== Provided text ==

I don't know if you were saying these things to privy favor with Parks, and I can understand why you would do that. There has to be some give and take in the negotiations and to keep them on side.

May I ask who decided on what jumps would stay, what would be removed and what would be turned into a table top? From briefly looking at the paint markings today, there is not a single double left, everything is a table and a hip jump is to be straightened. Strikes me that a person with little understanding and skill made those recommendations.

I will leave this by saying, having some beginner, entry level jumps is better than having no jumps at all. But removing all challenge will just result in the less "mature" people building new unauthorized jump lines elsewhere in the park. Appropriate signage of the obstacles and signs to not litter, along with some decent work to make the area safer (ie removing the 1 metre high stumps that some moron decided to chop down, chop or remove protruding stakes in the ground and re-enforce the existing jumps and side walls) would suffice.

One last thing, is it possible for Parks to erect more signs regarding the moto's? They are out of control lately, and I can't help but notice the lack of appropriate deterrence. I made a request to the Victoria Police Special Solo branch last week to patrol. Will wait and see if that amounts to anything.


----------



## emerthis (Jun 17, 2011)

Yippee_Ki_YayMF said:


> Firstly, great work in continuing your consultations and dialog with Parks. It's the tireless efforts of people like you who allow for great places like this to be available to the masses.


Thanks mate, it is tiring advocacy work, and although there's no physical labour involved (yet), it certainly takes some effort. I know that people in this forum appreciate the effort, and I thank you for the recognition, as it's not solely for my own benefit.

===
== Data lines ==

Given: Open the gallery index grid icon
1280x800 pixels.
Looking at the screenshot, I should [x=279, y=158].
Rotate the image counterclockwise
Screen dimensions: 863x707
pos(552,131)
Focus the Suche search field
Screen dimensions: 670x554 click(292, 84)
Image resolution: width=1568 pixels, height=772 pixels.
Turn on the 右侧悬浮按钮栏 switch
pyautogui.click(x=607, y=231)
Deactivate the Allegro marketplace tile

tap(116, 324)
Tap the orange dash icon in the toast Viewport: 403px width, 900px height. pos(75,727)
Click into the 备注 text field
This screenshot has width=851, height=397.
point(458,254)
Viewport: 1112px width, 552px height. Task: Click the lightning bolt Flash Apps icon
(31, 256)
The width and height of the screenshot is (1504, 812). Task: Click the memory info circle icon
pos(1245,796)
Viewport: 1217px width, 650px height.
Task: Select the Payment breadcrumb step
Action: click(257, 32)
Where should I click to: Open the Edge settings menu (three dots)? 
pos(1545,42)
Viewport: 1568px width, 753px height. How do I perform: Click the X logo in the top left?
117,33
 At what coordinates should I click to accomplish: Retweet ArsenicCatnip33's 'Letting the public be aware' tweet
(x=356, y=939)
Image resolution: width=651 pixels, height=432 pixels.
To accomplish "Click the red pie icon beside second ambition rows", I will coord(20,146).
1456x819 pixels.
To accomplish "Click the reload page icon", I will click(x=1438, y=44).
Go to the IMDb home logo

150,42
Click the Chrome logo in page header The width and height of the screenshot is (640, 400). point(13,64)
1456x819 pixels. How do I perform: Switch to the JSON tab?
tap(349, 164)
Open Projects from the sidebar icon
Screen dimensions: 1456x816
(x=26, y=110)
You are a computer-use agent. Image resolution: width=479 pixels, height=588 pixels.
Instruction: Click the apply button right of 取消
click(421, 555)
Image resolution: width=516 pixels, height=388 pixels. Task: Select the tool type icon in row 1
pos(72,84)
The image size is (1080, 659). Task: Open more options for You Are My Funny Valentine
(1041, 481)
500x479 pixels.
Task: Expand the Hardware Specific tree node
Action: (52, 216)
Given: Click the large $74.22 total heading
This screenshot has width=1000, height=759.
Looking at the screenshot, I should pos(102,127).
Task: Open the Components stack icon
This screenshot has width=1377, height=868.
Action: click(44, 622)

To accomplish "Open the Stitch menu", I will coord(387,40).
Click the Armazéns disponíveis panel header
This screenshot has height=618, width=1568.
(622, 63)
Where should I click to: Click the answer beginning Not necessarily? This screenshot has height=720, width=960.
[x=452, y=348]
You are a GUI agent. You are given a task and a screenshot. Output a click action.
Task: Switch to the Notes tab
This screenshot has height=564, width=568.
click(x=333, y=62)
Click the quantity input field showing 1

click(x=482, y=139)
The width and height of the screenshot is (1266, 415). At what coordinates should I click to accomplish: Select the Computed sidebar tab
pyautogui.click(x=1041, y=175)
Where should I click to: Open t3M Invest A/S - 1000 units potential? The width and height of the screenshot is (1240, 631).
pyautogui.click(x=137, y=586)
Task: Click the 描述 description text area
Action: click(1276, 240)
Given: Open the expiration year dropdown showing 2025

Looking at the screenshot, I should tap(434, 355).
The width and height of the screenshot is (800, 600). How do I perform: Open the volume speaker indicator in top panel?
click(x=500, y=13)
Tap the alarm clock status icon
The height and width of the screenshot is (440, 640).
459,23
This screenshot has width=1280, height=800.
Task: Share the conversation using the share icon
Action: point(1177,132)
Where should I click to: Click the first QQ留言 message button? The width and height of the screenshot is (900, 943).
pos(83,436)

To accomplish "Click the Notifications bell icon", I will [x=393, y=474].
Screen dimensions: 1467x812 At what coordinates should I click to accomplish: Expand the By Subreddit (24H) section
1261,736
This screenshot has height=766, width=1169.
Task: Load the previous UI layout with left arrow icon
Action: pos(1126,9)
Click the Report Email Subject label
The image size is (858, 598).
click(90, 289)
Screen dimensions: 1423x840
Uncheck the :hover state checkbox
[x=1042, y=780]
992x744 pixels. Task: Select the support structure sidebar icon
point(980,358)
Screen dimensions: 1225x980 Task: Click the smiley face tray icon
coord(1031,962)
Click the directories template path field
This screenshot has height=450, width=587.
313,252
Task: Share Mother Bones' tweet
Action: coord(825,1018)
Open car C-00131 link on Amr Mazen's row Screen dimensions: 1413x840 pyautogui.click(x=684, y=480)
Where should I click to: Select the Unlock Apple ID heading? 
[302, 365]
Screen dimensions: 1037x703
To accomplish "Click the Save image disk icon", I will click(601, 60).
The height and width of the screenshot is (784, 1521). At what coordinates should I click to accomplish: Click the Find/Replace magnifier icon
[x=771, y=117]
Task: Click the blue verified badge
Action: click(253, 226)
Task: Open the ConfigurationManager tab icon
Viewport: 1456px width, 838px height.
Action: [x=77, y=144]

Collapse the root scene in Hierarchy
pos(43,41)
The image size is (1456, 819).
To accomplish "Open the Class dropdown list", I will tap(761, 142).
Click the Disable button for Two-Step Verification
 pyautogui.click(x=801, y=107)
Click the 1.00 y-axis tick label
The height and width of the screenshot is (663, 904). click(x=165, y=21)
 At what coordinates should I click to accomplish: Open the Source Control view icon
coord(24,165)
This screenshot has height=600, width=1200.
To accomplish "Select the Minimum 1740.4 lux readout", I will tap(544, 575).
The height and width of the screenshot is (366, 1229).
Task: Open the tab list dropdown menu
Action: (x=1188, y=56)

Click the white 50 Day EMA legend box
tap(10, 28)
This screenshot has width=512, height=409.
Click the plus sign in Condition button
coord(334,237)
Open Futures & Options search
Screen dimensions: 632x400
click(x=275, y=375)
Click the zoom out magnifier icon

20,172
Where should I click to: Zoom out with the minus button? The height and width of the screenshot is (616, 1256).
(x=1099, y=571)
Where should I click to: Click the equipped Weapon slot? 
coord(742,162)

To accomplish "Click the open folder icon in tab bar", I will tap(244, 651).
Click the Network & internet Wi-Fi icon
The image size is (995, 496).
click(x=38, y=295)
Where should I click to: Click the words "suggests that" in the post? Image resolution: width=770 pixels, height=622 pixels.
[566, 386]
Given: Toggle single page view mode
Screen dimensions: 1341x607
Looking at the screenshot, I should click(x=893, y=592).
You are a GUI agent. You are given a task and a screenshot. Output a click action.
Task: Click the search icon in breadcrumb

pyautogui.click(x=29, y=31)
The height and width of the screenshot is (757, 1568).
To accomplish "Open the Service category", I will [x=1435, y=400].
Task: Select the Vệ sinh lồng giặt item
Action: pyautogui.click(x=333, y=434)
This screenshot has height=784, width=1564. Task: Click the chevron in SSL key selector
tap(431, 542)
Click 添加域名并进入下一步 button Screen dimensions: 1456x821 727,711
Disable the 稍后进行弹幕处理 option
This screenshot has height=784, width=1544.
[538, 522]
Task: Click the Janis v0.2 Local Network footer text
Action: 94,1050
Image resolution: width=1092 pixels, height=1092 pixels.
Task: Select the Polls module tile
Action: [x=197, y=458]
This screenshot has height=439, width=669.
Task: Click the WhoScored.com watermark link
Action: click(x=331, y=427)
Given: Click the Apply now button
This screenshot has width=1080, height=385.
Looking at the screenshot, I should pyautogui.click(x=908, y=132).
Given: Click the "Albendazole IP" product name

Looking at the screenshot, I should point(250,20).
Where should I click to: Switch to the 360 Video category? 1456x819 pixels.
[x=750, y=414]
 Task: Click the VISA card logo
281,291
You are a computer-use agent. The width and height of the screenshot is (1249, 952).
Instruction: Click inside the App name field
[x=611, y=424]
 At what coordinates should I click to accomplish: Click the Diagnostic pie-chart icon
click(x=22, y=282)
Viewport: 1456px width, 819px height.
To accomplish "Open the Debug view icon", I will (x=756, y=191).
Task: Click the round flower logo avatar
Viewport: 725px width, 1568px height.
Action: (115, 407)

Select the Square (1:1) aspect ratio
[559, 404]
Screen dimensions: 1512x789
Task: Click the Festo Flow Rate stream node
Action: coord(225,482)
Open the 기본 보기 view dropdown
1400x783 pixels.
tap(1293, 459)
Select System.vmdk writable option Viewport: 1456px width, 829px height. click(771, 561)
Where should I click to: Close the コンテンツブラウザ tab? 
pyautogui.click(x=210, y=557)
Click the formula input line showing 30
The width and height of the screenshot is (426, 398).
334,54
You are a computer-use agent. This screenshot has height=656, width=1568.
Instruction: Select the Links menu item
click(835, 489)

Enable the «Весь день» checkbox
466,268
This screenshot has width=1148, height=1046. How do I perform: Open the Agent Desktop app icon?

===

→ Job
Continue the forum thread about the dirt jumps and Parks negotiations from the point where it ends.

→ Result
Yippee_Ki_YayMF said:


> If I could just pass comment on a few of your points.
> 
> _"I must agree that the way those jumps have been built does seem to pose an unnecessary level of risk, and it's certainly not in keeping with the natural forms that most of the more mature mountain-bike community values so highly about the area.
> _


I was responding directly to the Ranger's concerns, as emailed to me directly. Perhaps I should have simply cut and pasted the whole, multi-message, epic conversation in to the forum, but I thought I should cut it down a bit.



Yippee_Ki_YayMF said:


> Who deems that the jumps you mentioned pose an unacceptable risk?
> The level of risk is subjective and based on riders skill. Whilst the jumps that are there are what I would describe as mildly "ghetto", they are not big, nor are they dangerous. A gap between the jumps is an exciting feature that skilled riders enjoy.


The Ranger has made that judgement. I know there are plenty of riders out there who are capable, not only of riding the jumps, but also of determining (like me) that they are not capable.



Yippee_Ki_YayMF said:


> Making a thinly veiled swipe at the younger generation over your assumption that mature riders do not approve of jumps, lends you to lose a margin of credibility.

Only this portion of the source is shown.